Exercise prompt
Render the lines of these entries as a numbered list, leaving out the blank lines.
=== Exercise material ===
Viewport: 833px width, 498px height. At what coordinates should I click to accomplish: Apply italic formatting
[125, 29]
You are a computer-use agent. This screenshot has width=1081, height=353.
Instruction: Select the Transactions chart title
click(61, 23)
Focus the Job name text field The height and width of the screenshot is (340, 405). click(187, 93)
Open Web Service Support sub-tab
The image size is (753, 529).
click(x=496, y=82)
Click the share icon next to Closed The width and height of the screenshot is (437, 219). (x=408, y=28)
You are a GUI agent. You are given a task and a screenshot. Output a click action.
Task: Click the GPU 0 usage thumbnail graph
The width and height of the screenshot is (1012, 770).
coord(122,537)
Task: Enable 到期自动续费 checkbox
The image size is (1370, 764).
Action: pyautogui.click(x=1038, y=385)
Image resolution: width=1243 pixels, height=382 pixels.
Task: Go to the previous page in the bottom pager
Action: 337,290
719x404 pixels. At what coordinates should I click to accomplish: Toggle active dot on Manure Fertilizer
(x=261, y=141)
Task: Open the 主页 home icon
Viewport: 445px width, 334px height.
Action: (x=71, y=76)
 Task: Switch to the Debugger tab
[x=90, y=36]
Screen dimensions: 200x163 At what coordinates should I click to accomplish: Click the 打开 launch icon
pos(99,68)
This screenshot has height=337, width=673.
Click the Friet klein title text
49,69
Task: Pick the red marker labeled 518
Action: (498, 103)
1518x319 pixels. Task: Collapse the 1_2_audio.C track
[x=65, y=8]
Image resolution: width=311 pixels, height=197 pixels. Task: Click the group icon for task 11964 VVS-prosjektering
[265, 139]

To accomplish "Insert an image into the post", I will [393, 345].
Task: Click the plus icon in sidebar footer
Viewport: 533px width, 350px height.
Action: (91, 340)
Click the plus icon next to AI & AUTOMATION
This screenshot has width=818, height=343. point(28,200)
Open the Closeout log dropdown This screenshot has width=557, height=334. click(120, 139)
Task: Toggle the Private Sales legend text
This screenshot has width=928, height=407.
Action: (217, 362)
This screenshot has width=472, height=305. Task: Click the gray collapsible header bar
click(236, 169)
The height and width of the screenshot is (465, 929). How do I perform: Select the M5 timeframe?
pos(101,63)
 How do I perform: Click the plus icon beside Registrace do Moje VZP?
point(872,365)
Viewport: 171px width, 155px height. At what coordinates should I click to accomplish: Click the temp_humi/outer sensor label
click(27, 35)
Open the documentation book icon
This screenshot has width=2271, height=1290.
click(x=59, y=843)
===
Complete output
1. Viewport: 833px width, 498px height. At what coordinates should I click to accomplish: Apply italic formatting
2. [125, 29]
3. You are a computer-use agent. This screenshot has width=1081, height=353.
4. Instruction: Select the Transactions chart title
5. click(61, 23)
6. Focus the Job name text field The height and width of the screenshot is (340, 405). click(187, 93)
7. Open Web Service Support sub-tab
8. The image size is (753, 529).
9. click(x=496, y=82)
10. Click the share icon next to Closed The width and height of the screenshot is (437, 219). (x=408, y=28)
11. You are a GUI agent. You are given a task and a screenshot. Output a click action.
12. Task: Click the GPU 0 usage thumbnail graph
13. The width and height of the screenshot is (1012, 770).
14. coord(122,537)
15. Task: Enable 到期自动续费 checkbox
16. The image size is (1370, 764).
17. Action: pyautogui.click(x=1038, y=385)
18. Image resolution: width=1243 pixels, height=382 pixels.
19. Task: Go to the previous page in the bottom pager
20. Action: 337,290
21. 719x404 pixels. At what coordinates should I click to accomplish: Toggle active dot on Manure Fertilizer
22. (x=261, y=141)
23. Task: Open the 主页 home icon
24. Viewport: 445px width, 334px height.
25. Action: (x=71, y=76)
26.  Task: Switch to the Debugger tab
27. [x=90, y=36]
28. Screen dimensions: 200x163 At what coordinates should I click to accomplish: Click the 打开 launch icon
29. pos(99,68)
30. This screenshot has height=337, width=673.
31. Click the Friet klein title text
32. 49,69
33. Task: Pick the red marker labeled 518
34. Action: (498, 103)
35. 1518x319 pixels. Task: Collapse the 1_2_audio.C track
36. [x=65, y=8]
37. Image resolution: width=311 pixels, height=197 pixels. Task: Click the group icon for task 11964 VVS-prosjektering
38. [265, 139]
39. To accomplish "Insert an image into the post", I will [393, 345].
40. Task: Click the plus icon in sidebar footer
41. Viewport: 533px width, 350px height.
42. Action: (91, 340)
43. Click the plus icon next to AI & AUTOMATION
44. This screenshot has width=818, height=343. point(28,200)
45. Open the Closeout log dropdown This screenshot has width=557, height=334. click(120, 139)
46. Task: Toggle the Private Sales legend text
47. This screenshot has width=928, height=407.
48. Action: (217, 362)
49. This screenshot has width=472, height=305. Task: Click the gray collapsible header bar
50. click(236, 169)
51. The height and width of the screenshot is (465, 929). How do I perform: Select the M5 timeframe?
52. pos(101,63)
53.  How do I perform: Click the plus icon beside Registrace do Moje VZP?
54. point(872,365)
55. Viewport: 171px width, 155px height. At what coordinates should I click to accomplish: Click the temp_humi/outer sensor label
56. click(27, 35)
57. Open the documentation book icon
58. This screenshot has width=2271, height=1290.
59. click(x=59, y=843)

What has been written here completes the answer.